### ASSIGNED TASK
Transcribe the data below verbatim from the line with "permissions (53, 2548)" to the line with "Our Line in". Include both of those lines.

### DATASET
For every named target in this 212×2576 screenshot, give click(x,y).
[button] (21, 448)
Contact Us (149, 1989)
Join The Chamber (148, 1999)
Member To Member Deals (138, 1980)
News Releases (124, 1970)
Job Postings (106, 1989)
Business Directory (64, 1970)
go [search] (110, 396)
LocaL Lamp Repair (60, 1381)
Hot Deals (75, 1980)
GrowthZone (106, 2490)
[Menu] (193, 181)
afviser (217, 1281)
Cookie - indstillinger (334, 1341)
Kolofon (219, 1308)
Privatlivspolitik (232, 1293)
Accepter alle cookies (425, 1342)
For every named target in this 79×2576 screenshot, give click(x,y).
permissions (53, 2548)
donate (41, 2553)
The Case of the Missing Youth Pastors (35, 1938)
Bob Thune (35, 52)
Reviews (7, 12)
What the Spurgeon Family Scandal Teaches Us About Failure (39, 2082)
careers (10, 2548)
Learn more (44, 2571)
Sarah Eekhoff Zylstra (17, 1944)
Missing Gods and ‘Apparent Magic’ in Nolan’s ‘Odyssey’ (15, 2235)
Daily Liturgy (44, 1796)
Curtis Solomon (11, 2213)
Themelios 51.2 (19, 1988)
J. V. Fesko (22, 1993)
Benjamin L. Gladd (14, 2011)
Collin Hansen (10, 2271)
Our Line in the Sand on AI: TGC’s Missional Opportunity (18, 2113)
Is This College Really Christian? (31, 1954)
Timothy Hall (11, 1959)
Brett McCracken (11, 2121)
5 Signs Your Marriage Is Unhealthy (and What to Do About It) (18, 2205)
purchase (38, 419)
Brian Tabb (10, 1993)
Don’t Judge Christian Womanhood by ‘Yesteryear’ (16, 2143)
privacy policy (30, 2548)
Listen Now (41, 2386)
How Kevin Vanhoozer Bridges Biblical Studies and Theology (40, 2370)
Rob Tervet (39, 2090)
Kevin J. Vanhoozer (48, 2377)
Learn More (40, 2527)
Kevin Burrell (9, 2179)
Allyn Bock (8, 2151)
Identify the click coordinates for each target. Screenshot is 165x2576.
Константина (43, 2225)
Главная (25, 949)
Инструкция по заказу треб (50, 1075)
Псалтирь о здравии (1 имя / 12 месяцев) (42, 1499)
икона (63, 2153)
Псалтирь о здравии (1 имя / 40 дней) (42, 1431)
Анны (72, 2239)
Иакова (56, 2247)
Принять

### EXPECTED OUTPUT
permissions (53, 2548)
donate (41, 2553)
The Case of the Missing Youth Pastors (35, 1938)
Bob Thune (35, 52)
Reviews (7, 12)
What the Spurgeon Family Scandal Teaches Us About Failure (39, 2082)
careers (10, 2548)
Learn more (44, 2571)
Sarah Eekhoff Zylstra (17, 1944)
Missing Gods and ‘Apparent Magic’ in Nolan’s ‘Odyssey’ (15, 2235)
Daily Liturgy (44, 1796)
Curtis Solomon (11, 2213)
Themelios 51.2 (19, 1988)
J. V. Fesko (22, 1993)
Benjamin L. Gladd (14, 2011)
Collin Hansen (10, 2271)
Our Line in the Sand on AI: TGC’s Missional Opportunity (18, 2113)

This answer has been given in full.